(Required task): Please set down, word for word, everything in the world-soul essay below from "The idea of a" down to "if followed through.".

(Supplied text):
>> START

Is the Amipotent God the World-Soul?

By Joanna Leidenhag

Amipotence seems to make God into a world-soul and amipotence cannot guarantee that love wins. I offer an alternative.

The idea of a world-soul is an ancient one that has appeared within many different philosophies and theologies across history. Broadly speaking, to affirm the world-soul is to believe that the universe as a whole is a living thing with a soul that governs and binds it together. For Plato and Augustine, the world-soul is a creature distinct from God, but other thinkers have identified the world-soul with God (i.e., twelfth-century theologians like William of Conches and Thierry of Chartres, and nineteenth-century environmentalist Ralph Waldo Emerson). Oord never uses the phrase ‘world-soul’ to describe his view of the amipotent God. However, I think a number of things he says either imply such a view or lead to such a conclusion if followed through.

The idea of God as the world-soul is implied when Oord describes God as “the Loving Mind of the universe” (p.150) or uses the phrase “divine-creation synergy” (p.148). The world-soul view of God is also the logical conclusion of other things Oord says about God and creation. For example, Oord says that God has both mental and material aspects which place God in ontological continuity with the universe, and thereby allow God to act as one efficient cause among many in the universe (p.130, pp.133-134). (I don’t see why Oord calls God’s attempts to influence creatures an efficient cause, as opposed to a final cause, but I won’t pursue that point here). Furthermore, Oord denies creation ex nihilo and the claim that God could ever exist without creation. Creation, for Oord, is co-eternal with God.

Oord denies that God has a localized body, which would limit divine action to just one part of spacetime. Instead, Oord affirms God’s omnipresence as a way of establishing that the “amipotent God has maximal power,” because, unlike creatures, “the Spirit influences all creation at all times.” (pp.138-39). So, if we ask Oord, where is God’s material aspect? Presumably he would say, “Everywhere!” Oord says he affirms divine incorporeality (p.130) and that “[c]laims about divine embodied action are metaphors” (p.136). However, the main (perhaps only) metaphysical difference between God and creatures seems to be one of scope—God’s spirit is universal, whereas creatures are always localized (p.138). So, although Oord clearly denies that God has a localized body, I take it he would affirm that God has a universal, unlimited body (God’s material aspect), which we also refer to as ‘creation’ or ‘the universe.’ If the entire and eternal universe is the material aspect of God, and if God is the “Loving Mind of the Universe,” then it seems that, for Oord, God is the world-soul.

>> END

(Given data):

>> START

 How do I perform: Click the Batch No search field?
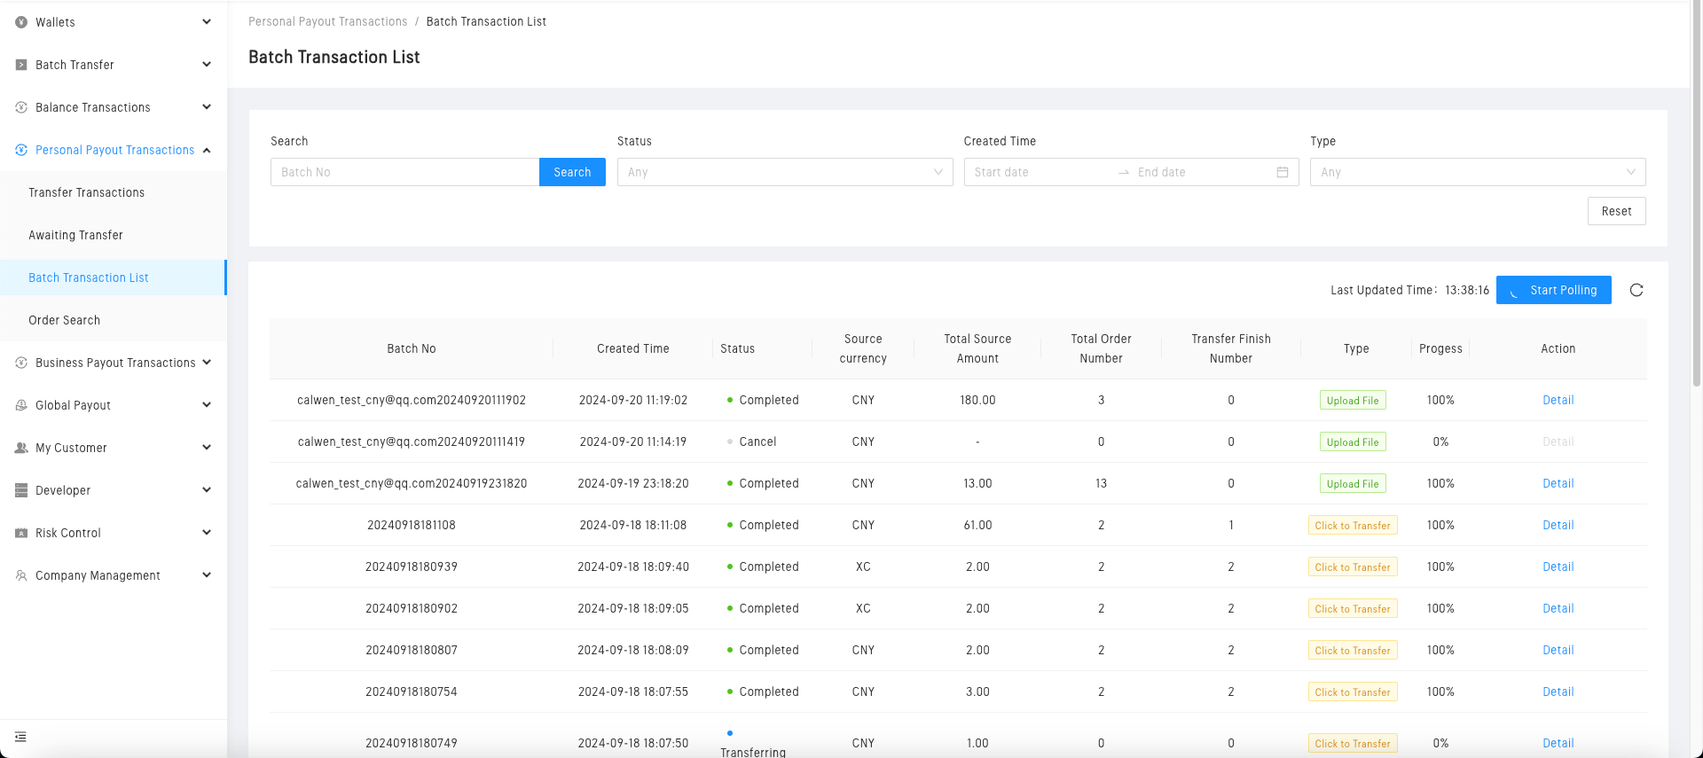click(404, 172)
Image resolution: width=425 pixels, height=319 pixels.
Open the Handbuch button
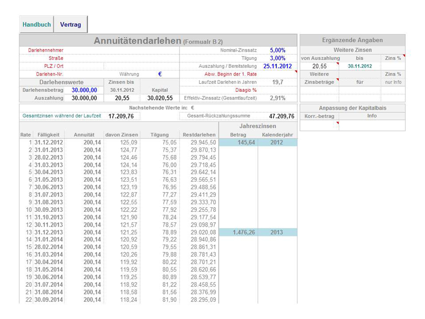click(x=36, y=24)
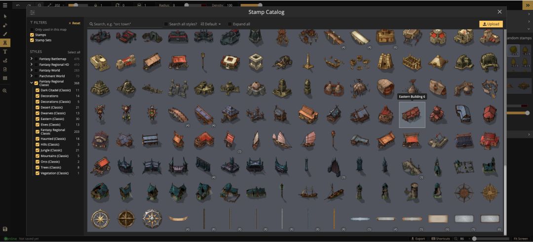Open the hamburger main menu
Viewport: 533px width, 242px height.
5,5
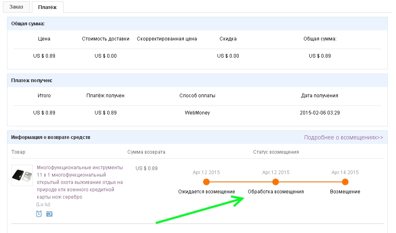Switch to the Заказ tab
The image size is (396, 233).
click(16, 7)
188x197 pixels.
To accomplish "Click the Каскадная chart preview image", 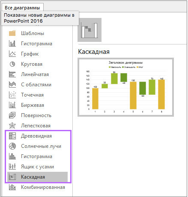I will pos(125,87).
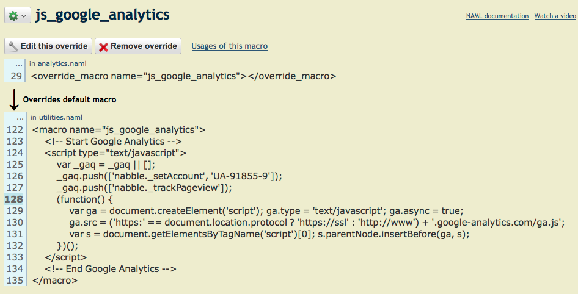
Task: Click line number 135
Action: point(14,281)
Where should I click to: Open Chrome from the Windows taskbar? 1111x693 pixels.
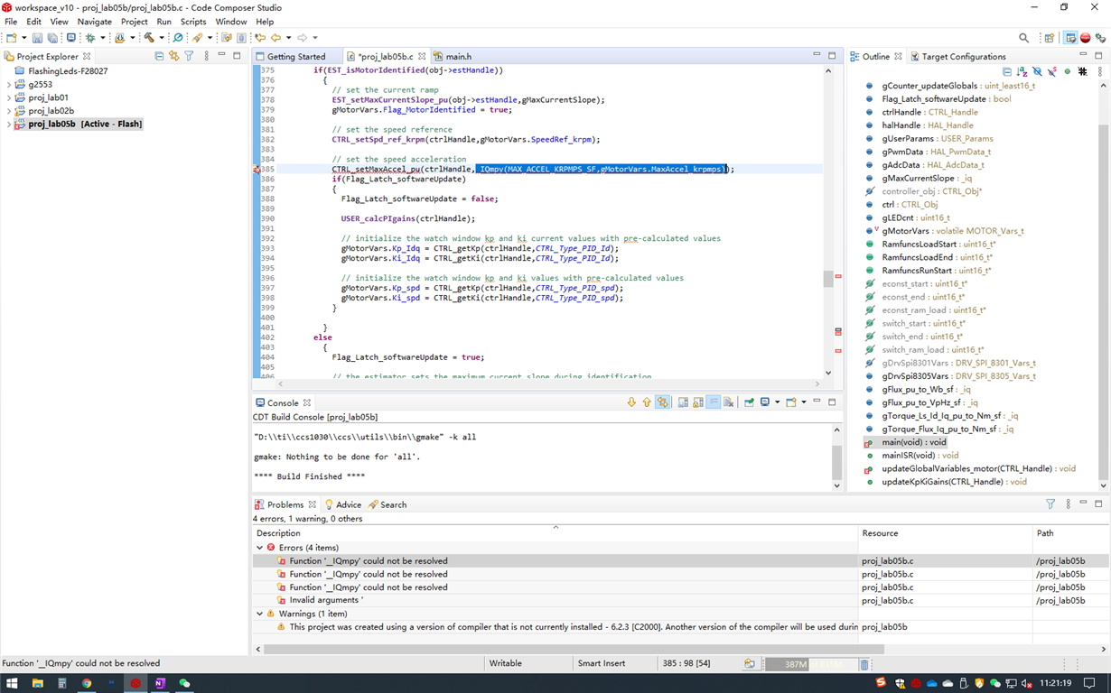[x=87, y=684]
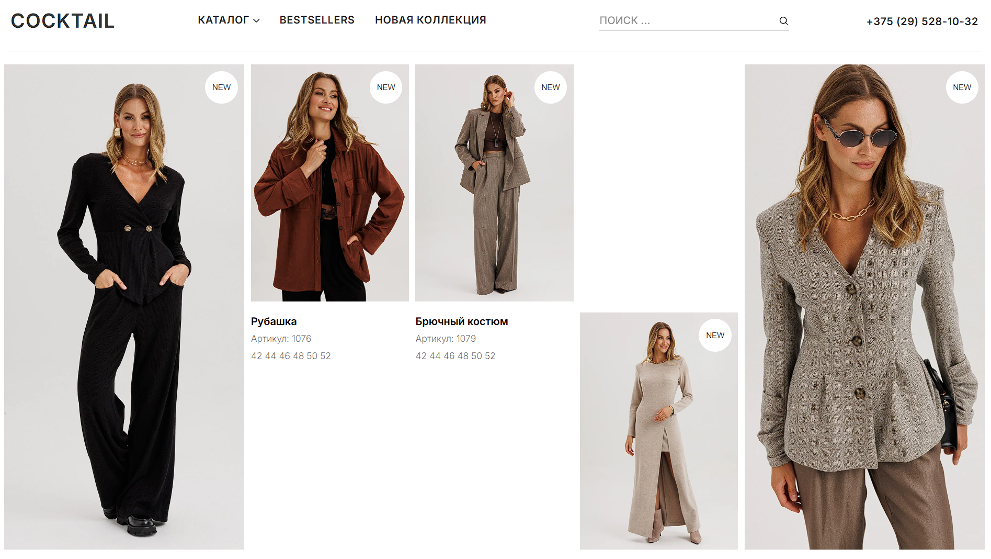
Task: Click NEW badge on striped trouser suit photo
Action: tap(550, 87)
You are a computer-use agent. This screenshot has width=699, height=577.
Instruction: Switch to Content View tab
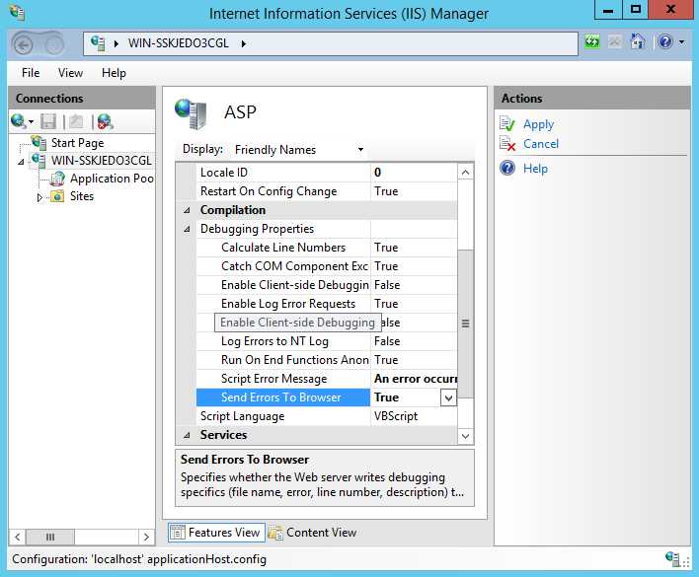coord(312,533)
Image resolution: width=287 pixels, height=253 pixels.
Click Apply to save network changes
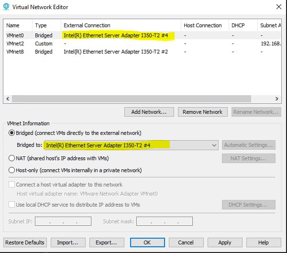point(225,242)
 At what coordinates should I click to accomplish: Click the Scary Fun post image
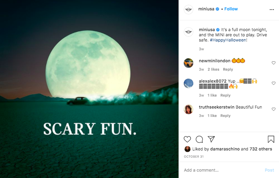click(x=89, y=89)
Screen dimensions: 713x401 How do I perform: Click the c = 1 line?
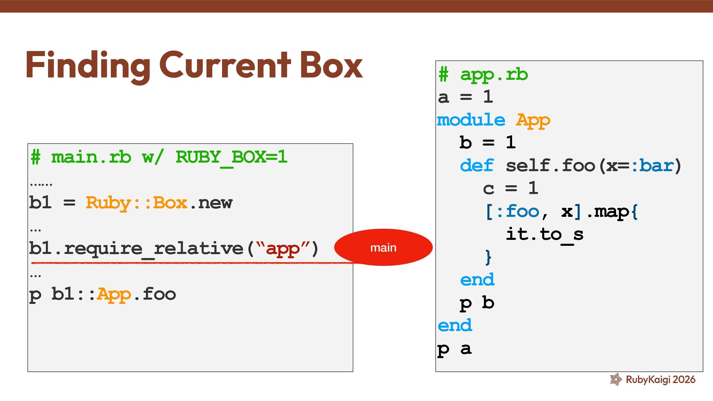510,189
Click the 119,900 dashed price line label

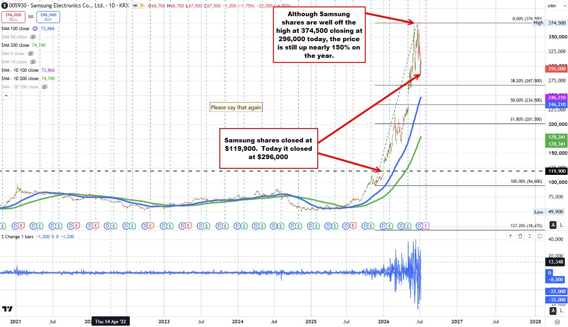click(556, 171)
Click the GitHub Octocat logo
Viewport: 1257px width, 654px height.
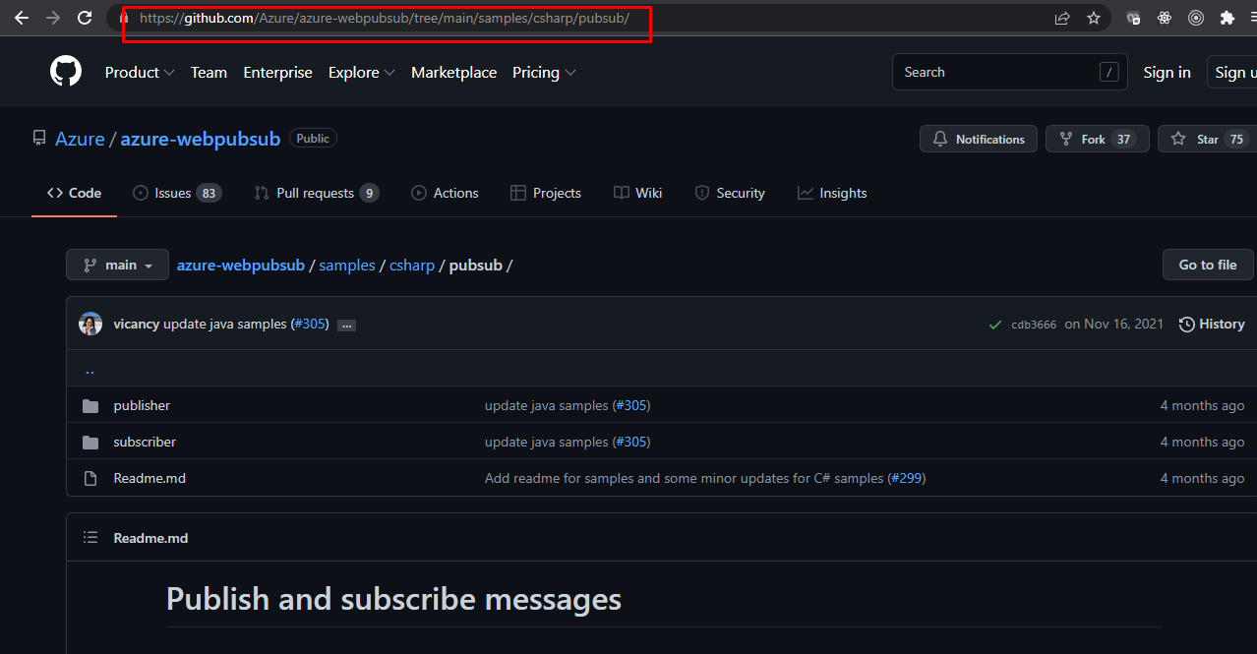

>> END

(The response):
The idea of a world-soul is an ancient one that has appeared within many different philosophies and theologies across history. Broadly speaking, to affirm the world-soul is to believe that the universe as a whole is a living thing with a soul that governs and binds it together. For Plato and Augustine, the world-soul is a creature distinct from God, but other thinkers have identified the world-soul with God (i.e., twelfth-century theologians like William of Conches and Thierry of Chartres, and nineteenth-century environmentalist Ralph Waldo Emerson). Oord never uses the phrase ‘world-soul’ to describe his view of the amipotent God. However, I think a number of things he says either imply such a view or lead to such a conclusion if followed through.